Driving lap and window dogs.
Unhooked from the xterra and hooked up for the beach.
As I sat at the red light, I turned to see the dog in the car on my left. An adorable white miniature poodle mix sat on his owners lap in front of the steering wheel. I cringed and wanted to yell over to her, "not safe, not safe at all." Sitting on your lap while you drive is probably one of the most dangerous places that your dog can be. Oh I know, he loves it, he will only sit there and no where else. Well there is where he may lose his life.
Just imagine for a second; what happens when you are hit or hit someone else. Even if you have to jam on your breaks and you are pushed towards your steering wheel. Between you and the steering wheel is nowhere for your dog to be.
Hanging out the window is also not where they should be; yet how many dogs do I see hanging precariously out of the car window? Some are so far out the window that if their owner pushes the brakes at all, they are going out. Elsa and I have walked down the street beside cars with dogs who are almost all the way out as they throw at fit at her. It is an unnerving feeling imagining the dog jumping out.

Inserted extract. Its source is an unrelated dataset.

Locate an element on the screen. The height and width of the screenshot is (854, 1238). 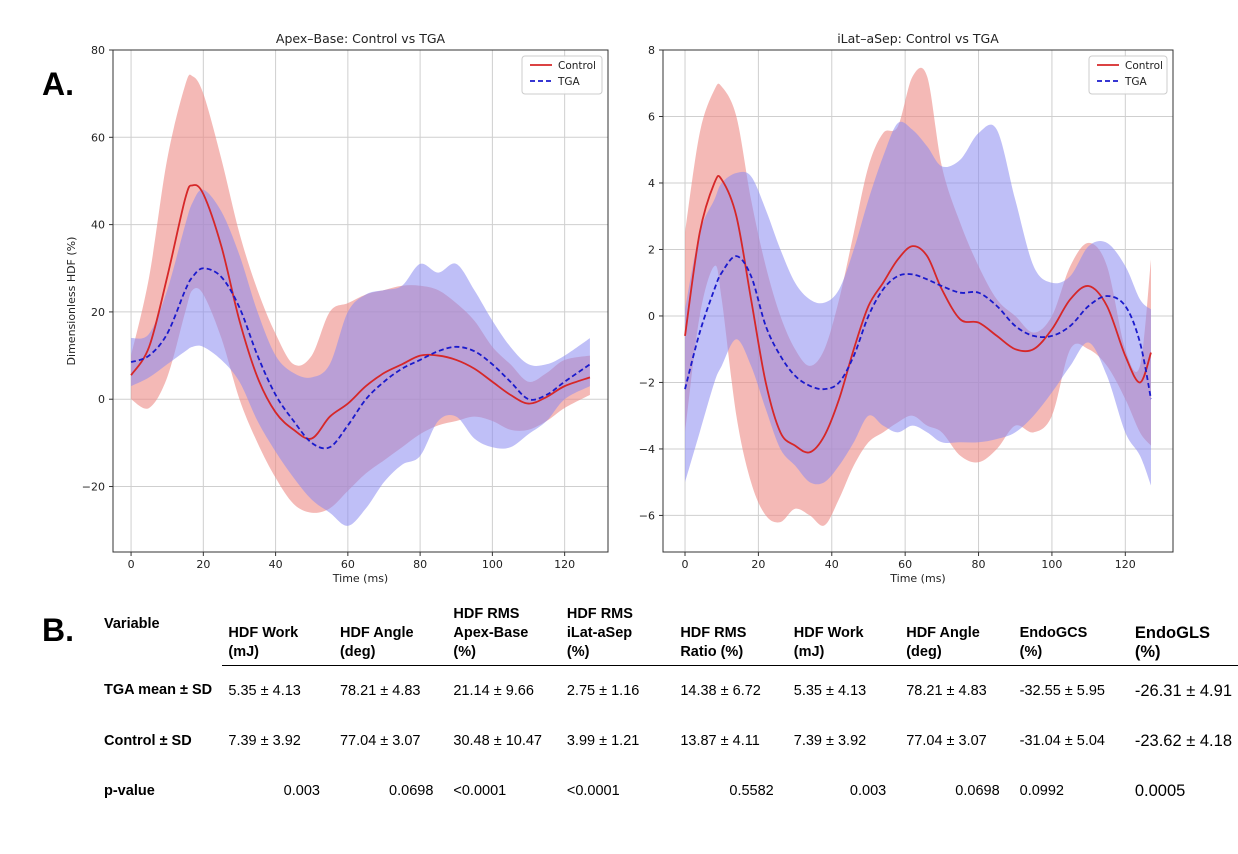
x-tick-label: 120 is located at coordinates (564, 564).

There are things that dogs love to do that are not wise or safe. It is our job as their guardians to keep them safe and out of harms way. So, your lap is not where your dog should sit when travelling. They should also not be hanging out the window.

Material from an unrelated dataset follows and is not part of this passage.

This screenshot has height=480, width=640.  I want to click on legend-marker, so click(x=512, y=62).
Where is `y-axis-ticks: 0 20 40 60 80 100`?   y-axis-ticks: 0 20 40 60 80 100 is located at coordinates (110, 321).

Two of the most dangerous places a dog can sit it where I typically see them. On the drivers lap or hanging out the window. If you have a dog and allow either, stop.

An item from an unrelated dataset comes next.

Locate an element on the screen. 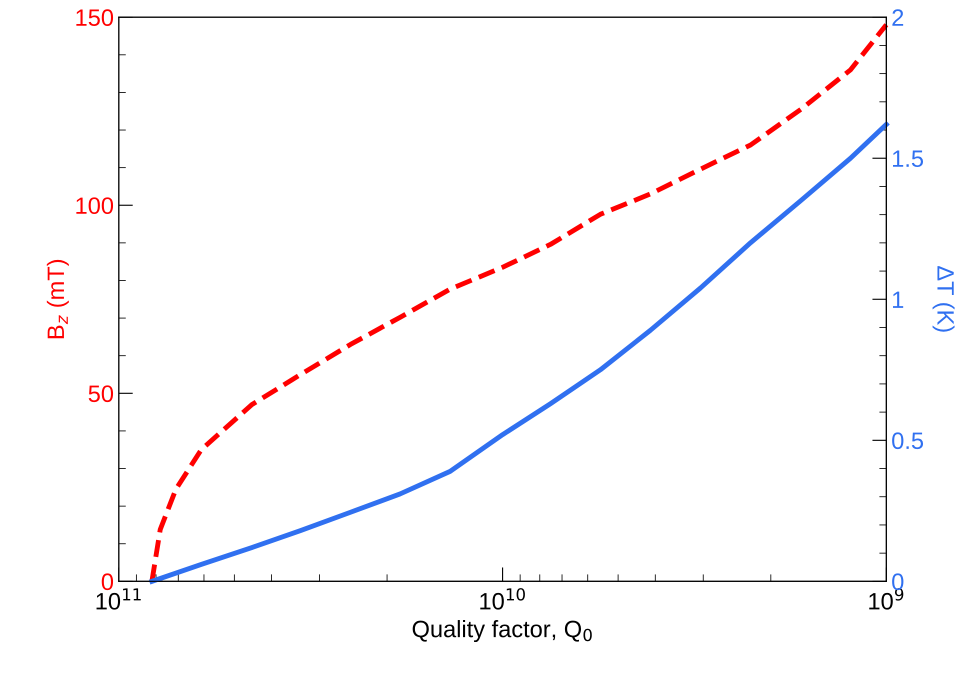 Image resolution: width=974 pixels, height=688 pixels. y-tick-label: 100 is located at coordinates (95, 206).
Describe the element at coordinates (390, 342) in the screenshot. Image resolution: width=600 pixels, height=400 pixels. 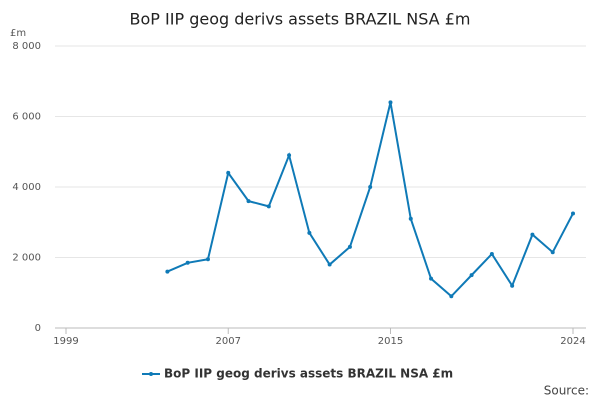
I see `x-tick-label: 2015` at that location.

Not only can your dog fall out of an open window if it is down too far; they can also get foreign objects in their nose or eyes. It is one thing to open a window just a few inches so that your dog can smell where they are. But it is entirely different when you allow their whole head out when driving. In fact I often wind the windows down, just enough to let Elsa know we are headed to the beach or specific destination that I know will excite her.
When you are driving with your dog, keep them off of your lap and out of the window. Think of them as you would your child safely buckled in or restrained by a secure containment gate.